This paragraph (in my opinion) could be cut way way down:

 

Evening was falling. The looming mountain now lay in darkness and only a thin red glow, the last remnant of the day's light, outlined the highest peak. A rush of cool air spun around on its slopes uncertainly, puffing down into the city once it had gathered courage, filling the streets with its autumn breath. The pirouette of souls there ground to a halt for a moment as the people pulled tight their garments against the cold, only to continue along their unseen paths, down the mismatched streets and into flaking buildings. Lights popped up, like fireflies that had just been caught in molten glass, and the twilight began to ebb away into the outskirts. A haze rose in the air, a thin veil of smoke coming from the roofs, knitting silently into the evening as fireplaces crackled to life. And then there was the strong, metallic taste of the blood.
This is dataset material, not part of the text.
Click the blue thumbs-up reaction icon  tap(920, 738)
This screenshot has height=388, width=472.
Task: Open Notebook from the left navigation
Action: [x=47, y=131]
She’d have to find it.
 
The description of the mountain was good but after that the prose was flowery but didn't seem to be giving any information, so I skimmed to the bottom. (Note: I don't mind creative prose if every word is still essential)
 
I like the fact they find a dead body - and that she can't touch it - at the moment this has me fascinated about the rules of the world you've created.
 
I'm not a fan of the first line. "She was beautiful," is too overdone. 
 
I am intrigued by the conversation with the men in the beginning. Definitely wondering where that's going.
 
Anyway, very curious to read more! Keep 'em coming.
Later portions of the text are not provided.